Zitierter Text:
In einer Sendung des RIAS über Nachrichtenagenturen hat der Berliner dpa-Korrespondent Thomas Spieker beklagt, daß die Zeit zum Nachrecherchieren zumeist zu kurz ist. Und er hat als sein Auswahlprinzip über Berichtenswertes die Maxime formuliert, mit Rücksicht auf die unterschiedlichen Wünsche der Kunden berichte er auch dann über die Pressekonferenz eines Politikers, wenn er den Eindruck habe, daß eigentlich nichts Neues gesagt worden sei. Solche Situationen häufen sich naturgemäß in Wahlzeiten. Dazu Spiekers Kommentar im RIAS: „Man muß versuchen, ausgewogen zu berichten. Ehe ich jemanden ganz unterschlage, denke ich, ich muß das halbwegs informativ anbieten, was der Politiker gesagt hat, sonst gerät man in Versuchung, den einen oder anderen häufiger zu schneiden ,"

Die genannten Beispiele sollten zeigen: Nachrichten können im Extremfall von PR-Experten arrangierte Ereignisse sein; sie können unter Ausgewogenheitsgesichtspunkten zustande kommen und auf den individuellen Wünschen der Abnehmer beruhen. Das hehre Prinzip von der allgemeinen Bedeutung einer Information für die Öffentlichkeit steht nur in den Lehrbüchern und deckt sich nicht mit der Praxis.

Eher praktische als theoretische Probleme bereitet schließlich auch die Trennung der Nachricht von der Meinung — eine Forderung, die grundsätzlich an alle Nachrichtenagenturen gestellt wird.

Einträge:
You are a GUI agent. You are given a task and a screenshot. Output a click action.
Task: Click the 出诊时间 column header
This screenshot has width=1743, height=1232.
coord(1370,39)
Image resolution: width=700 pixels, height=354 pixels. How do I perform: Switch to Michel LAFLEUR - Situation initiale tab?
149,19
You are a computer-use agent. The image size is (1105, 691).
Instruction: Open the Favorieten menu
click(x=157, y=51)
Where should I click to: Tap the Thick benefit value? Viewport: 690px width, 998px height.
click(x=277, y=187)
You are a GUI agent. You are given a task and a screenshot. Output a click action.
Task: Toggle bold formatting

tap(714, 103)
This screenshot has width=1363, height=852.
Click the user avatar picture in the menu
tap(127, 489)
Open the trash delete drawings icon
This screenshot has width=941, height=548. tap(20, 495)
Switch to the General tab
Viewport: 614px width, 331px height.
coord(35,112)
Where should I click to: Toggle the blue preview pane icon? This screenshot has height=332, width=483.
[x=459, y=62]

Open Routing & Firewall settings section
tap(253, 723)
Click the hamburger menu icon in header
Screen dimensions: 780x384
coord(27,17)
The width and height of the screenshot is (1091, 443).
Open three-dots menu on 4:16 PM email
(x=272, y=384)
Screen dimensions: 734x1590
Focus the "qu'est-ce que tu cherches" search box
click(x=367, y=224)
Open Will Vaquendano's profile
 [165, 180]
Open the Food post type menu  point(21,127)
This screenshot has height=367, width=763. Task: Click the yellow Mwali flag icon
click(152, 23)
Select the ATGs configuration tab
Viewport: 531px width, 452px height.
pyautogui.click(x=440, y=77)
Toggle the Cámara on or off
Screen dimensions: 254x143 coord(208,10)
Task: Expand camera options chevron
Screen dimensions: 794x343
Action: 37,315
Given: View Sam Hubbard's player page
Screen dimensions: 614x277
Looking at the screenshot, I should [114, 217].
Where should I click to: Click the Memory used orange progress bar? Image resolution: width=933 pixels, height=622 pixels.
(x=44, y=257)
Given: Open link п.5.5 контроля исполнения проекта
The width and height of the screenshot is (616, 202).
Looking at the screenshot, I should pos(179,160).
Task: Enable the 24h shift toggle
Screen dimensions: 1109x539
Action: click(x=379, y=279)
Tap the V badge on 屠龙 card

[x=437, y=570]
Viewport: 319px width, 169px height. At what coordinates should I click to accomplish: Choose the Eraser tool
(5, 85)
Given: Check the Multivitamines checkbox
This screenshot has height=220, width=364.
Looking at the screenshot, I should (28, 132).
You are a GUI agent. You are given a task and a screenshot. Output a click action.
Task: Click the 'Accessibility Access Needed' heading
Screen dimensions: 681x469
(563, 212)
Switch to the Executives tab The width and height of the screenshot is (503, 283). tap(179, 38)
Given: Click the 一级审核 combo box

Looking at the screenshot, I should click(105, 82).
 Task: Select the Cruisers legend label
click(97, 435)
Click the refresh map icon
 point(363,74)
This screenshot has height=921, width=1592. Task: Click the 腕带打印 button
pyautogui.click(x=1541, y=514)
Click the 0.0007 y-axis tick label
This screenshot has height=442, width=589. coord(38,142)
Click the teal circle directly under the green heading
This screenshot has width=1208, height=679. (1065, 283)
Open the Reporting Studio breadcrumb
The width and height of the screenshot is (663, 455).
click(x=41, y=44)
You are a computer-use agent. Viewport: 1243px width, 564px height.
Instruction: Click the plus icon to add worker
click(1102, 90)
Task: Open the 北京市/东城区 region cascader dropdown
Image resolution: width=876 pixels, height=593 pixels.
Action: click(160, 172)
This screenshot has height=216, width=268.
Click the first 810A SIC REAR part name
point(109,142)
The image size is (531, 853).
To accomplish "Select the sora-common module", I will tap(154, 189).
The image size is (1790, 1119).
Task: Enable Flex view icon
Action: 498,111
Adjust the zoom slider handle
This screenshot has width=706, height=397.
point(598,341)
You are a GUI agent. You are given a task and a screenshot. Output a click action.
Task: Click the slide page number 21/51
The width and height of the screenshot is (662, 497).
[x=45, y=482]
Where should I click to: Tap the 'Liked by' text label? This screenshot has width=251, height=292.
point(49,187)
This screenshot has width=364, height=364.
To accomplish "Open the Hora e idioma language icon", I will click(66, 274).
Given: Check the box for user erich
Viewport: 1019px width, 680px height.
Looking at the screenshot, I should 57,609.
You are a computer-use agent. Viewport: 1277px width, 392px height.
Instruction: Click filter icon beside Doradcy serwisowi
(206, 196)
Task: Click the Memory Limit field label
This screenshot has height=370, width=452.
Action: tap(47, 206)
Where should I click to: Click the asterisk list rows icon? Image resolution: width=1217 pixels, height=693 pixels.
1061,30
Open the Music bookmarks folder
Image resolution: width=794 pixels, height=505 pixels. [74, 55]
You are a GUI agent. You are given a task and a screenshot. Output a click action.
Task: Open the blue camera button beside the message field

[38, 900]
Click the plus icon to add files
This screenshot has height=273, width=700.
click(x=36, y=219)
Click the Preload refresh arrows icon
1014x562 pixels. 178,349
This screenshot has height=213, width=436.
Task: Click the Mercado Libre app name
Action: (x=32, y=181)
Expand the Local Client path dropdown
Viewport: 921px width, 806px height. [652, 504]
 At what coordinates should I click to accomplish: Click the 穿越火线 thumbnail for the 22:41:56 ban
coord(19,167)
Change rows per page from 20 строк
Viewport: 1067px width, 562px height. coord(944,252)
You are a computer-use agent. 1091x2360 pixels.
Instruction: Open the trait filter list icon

Aufgabenstellung:
Gib aus dem Text über Nachrichtenagenturen den Abschnitt beginnend bei „Die genannten Beispiele“ und endend bei „mit der Praxis.“ wortgetreu aus.

Lösung:
Die genannten Beispiele sollten zeigen: Nachrichten können im Extremfall von PR-Experten arrangierte Ereignisse sein; sie können unter Ausgewogenheitsgesichtspunkten zustande kommen und auf den individuellen Wünschen der Abnehmer beruhen. Das hehre Prinzip von der allgemeinen Bedeutung einer Information für die Öffentlichkeit steht nur in den Lehrbüchern und deckt sich nicht mit der Praxis.